The Ostend Hydrogen Refueling Station seeks to fill a critical gap in the flow of green hydrogen from production to maritime users, acting as a proof of concept of what is possible in decarbonizing offshore wind at sea.

Climate-neutral shipping

The green hydrogen is produced from renewable electricity from France and Germany. The hydrogen is bunkered, buffered, and stored in large tanks. It is pressurized at the filling station to serve ships quickly. The station has the capacity to fuel several vessels per day.

Demonstrating that ships can run on green hydrogen aims to drastically reduce emissions and stimulate the development of climate-neutral shipping in Europe. “By investing in projects like this, we’re accelerating the shift toward cleaner, smarter offshore operations, and proving that sustainability and performance can go hand in hand,” said Kristof Verlinden, head of global O&M at JERA Nex BP.

No emissions

Hydrogen is more environmentally friendly than other fuels because it produces no emissions. Currently, there are only a few hydrogen-powered ships. “With this project, we want to prove that hydrogen is a viable alternative energy source in shipping,” explains Verlinden.

However, the Ostend Hydrogen Refueling Station is not the first of its kind. In June 2021, Cmb.Tech opened what is described as the world’s first ‘multimodal hydrogen refueling station’ for ships, trucks, cars, and buses, at the Port House site in Antwerp.

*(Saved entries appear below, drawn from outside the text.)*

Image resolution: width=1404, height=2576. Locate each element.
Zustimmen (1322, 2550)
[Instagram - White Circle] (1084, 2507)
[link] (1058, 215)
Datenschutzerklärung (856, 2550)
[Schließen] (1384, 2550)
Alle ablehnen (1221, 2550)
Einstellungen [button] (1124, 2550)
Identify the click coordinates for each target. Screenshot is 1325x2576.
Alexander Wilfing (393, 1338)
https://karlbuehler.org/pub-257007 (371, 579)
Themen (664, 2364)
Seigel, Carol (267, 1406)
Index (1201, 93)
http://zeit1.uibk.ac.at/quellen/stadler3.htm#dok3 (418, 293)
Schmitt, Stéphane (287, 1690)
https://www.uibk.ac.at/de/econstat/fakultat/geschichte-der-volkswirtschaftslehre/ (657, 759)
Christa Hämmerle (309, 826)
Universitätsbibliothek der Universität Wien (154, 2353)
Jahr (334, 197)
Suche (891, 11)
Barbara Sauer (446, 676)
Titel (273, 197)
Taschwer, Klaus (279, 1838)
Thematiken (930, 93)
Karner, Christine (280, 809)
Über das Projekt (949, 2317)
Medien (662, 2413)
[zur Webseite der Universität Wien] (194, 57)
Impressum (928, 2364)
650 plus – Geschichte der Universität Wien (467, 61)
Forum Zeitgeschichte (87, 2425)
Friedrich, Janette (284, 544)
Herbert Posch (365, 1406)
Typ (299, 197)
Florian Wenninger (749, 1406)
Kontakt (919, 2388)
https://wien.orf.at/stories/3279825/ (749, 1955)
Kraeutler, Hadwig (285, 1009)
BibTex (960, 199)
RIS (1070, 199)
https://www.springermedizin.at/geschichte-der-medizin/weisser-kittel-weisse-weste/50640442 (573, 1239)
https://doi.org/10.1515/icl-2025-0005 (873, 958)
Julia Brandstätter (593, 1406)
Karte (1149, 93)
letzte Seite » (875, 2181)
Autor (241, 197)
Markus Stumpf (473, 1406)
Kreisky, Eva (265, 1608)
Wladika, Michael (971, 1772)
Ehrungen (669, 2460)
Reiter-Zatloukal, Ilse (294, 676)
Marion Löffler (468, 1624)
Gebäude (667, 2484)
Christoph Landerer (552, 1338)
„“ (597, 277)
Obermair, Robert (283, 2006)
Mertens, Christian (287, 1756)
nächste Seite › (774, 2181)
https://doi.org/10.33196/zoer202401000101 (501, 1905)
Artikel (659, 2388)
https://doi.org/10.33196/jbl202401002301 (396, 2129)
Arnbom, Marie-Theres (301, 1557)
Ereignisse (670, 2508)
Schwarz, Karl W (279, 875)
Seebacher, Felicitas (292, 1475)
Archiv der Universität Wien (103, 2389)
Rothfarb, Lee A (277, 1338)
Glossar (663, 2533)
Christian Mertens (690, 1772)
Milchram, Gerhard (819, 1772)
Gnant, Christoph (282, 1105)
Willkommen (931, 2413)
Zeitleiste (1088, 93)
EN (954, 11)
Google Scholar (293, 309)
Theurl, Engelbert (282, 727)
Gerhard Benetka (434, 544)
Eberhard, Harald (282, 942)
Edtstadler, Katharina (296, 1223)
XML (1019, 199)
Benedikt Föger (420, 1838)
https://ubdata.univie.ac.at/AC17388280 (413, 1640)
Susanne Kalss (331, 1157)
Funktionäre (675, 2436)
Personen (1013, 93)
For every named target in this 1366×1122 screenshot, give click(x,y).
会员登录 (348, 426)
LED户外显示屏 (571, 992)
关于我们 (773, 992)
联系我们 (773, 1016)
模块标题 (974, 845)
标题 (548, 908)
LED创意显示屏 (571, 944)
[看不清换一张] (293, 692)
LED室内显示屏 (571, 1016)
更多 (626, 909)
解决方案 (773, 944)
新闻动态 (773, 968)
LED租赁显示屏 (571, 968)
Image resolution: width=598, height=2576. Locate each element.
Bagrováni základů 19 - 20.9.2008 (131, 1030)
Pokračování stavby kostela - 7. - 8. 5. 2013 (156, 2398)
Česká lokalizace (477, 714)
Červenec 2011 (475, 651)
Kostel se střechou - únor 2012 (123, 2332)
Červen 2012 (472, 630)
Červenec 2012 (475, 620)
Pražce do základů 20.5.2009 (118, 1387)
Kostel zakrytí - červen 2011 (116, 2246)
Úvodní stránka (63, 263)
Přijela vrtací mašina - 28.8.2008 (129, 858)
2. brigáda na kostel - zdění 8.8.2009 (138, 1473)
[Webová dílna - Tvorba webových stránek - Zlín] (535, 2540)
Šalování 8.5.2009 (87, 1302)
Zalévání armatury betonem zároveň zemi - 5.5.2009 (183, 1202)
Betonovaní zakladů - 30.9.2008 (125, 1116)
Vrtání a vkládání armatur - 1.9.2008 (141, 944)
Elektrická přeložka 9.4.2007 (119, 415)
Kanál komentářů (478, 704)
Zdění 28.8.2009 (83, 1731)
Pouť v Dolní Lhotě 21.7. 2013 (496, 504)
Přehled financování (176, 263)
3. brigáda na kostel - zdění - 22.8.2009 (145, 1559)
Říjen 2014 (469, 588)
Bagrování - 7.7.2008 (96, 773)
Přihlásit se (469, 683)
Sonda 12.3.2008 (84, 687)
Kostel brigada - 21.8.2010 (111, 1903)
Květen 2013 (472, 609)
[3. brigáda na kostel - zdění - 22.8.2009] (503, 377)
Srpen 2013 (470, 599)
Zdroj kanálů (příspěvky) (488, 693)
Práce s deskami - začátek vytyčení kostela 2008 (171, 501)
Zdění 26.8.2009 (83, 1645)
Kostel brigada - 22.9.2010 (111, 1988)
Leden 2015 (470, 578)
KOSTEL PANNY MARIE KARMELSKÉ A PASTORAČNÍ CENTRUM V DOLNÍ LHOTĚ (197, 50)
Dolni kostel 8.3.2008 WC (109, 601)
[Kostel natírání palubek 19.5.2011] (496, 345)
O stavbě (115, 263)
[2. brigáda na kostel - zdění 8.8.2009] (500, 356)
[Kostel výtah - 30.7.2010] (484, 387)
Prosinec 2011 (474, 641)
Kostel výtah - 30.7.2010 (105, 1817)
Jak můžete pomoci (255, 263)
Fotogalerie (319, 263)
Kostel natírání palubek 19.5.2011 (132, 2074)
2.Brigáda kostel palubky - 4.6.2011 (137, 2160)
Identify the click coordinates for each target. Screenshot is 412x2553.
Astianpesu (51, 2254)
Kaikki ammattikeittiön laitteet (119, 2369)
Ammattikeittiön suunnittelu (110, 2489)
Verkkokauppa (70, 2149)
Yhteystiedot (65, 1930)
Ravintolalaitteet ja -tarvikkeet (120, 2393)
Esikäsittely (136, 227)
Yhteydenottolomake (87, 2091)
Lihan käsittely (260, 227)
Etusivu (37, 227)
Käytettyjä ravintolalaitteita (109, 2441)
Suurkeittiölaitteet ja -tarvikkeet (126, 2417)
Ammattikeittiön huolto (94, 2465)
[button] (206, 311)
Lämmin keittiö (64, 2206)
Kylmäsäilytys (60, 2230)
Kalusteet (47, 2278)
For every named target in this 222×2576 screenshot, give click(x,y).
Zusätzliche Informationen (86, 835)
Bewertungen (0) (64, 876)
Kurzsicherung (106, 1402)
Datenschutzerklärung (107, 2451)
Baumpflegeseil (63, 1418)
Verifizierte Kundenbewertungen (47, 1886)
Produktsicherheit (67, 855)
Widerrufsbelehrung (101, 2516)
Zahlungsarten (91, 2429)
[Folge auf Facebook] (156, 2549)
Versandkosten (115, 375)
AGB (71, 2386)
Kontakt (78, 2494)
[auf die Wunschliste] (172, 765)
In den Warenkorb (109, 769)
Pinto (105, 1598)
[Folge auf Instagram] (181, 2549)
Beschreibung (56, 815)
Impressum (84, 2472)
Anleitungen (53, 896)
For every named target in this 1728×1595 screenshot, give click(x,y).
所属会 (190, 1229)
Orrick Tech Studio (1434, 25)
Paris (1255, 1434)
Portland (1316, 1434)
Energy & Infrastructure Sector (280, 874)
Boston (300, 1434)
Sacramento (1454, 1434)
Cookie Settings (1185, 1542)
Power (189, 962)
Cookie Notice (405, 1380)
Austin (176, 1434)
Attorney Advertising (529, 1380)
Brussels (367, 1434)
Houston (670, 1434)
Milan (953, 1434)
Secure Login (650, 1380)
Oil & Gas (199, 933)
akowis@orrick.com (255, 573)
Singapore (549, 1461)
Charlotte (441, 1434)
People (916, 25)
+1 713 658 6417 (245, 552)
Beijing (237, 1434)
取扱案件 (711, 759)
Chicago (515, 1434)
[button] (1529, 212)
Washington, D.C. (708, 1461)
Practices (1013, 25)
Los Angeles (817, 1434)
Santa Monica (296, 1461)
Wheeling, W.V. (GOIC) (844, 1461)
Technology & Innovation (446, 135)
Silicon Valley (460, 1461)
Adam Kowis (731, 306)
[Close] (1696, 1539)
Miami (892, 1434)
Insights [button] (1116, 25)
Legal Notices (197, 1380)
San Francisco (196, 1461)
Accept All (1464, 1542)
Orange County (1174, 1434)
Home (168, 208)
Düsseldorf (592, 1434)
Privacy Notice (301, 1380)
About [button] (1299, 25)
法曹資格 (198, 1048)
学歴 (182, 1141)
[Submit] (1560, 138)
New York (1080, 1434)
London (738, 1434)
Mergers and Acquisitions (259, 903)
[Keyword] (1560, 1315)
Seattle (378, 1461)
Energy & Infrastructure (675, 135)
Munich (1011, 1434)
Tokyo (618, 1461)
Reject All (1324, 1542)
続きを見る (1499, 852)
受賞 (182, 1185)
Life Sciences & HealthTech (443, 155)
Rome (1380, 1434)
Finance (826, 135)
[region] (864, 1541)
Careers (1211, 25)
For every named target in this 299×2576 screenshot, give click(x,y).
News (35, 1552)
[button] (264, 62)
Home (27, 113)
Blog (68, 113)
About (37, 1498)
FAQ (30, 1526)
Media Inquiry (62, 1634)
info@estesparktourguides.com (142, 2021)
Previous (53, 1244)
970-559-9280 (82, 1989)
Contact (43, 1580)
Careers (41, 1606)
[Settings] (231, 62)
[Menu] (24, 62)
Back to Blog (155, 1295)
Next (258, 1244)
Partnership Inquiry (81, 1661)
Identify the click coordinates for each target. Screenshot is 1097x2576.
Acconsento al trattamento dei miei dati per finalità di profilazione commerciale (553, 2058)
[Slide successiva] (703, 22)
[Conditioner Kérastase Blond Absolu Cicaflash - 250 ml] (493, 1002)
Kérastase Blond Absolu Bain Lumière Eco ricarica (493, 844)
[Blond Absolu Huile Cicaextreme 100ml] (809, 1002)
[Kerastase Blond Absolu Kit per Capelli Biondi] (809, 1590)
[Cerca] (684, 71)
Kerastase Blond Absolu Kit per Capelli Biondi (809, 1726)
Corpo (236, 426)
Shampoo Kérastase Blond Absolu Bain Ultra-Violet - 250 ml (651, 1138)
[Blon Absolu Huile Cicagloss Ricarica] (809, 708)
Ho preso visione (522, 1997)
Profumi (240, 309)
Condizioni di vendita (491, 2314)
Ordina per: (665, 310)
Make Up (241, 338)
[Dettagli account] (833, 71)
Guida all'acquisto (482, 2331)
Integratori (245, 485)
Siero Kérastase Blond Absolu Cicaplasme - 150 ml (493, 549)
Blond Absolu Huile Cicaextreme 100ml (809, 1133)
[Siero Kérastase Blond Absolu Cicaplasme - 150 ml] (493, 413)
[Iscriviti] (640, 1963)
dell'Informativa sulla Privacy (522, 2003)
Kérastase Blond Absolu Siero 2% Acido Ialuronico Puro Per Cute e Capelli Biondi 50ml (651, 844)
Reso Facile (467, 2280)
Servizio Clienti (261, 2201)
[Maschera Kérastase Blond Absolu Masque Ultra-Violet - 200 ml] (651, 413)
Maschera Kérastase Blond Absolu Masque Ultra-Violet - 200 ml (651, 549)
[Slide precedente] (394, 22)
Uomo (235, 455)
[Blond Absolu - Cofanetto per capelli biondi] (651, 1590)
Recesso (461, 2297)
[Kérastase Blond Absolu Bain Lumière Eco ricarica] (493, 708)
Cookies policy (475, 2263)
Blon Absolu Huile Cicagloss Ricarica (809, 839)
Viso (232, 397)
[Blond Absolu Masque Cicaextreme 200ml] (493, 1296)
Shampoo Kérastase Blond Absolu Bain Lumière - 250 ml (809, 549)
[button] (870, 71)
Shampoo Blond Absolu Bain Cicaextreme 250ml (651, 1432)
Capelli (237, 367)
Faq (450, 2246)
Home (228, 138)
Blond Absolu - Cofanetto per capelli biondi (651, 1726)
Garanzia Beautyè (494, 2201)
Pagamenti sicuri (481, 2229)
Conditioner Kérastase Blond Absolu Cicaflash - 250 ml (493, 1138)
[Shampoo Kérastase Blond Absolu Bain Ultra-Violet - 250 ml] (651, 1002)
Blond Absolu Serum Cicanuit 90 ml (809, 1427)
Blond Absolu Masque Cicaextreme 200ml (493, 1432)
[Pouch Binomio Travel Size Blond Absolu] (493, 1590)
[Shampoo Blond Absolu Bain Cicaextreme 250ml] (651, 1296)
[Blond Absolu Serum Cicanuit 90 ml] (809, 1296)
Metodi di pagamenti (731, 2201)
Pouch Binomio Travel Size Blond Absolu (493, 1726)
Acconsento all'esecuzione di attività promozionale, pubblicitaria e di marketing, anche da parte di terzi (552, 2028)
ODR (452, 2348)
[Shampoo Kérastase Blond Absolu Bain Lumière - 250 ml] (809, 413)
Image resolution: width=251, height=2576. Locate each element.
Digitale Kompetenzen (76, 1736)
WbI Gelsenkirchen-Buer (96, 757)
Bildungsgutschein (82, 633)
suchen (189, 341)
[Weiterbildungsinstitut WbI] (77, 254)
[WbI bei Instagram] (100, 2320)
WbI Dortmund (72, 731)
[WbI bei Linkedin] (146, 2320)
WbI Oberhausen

Cmb.Tech opened what is described as the world’s first ‘multimodal hydrogen refueling station’ for ships, trucks, cars, and buses, at the Port House site in Antwerp /cmb.tech

It features high-pressure compression and dispensers for cars, buses, and trucks, as well as a ‘marine bunkering location’ for ships. The Port of Antwerp‑Bruges (as the port authority) positions itself as offering climate-neutral fuels, including hydrogen, methanol, and ammonia, for shipping.

The fact that this station supports marine bunkering is essential: it shows that hydrogen bunkering for ships is feasible in practice. The cost of ‘green hydrogen’, however, remains high; the business model depends on scale, utilisation, and regulatory/market incentives.

Positive signal

Hydrogen bunkering for large maritime vessels (long-range, high fuel volumes), therefore, remains a challenge — many ports and operators are still in demo mode rather than mass roll-out.

But both facilities illustrate that hydrogen bunkering for maritime use is moving from concept to real deployment in European ports. This is a positive signal for the broader decarbonization of shipping.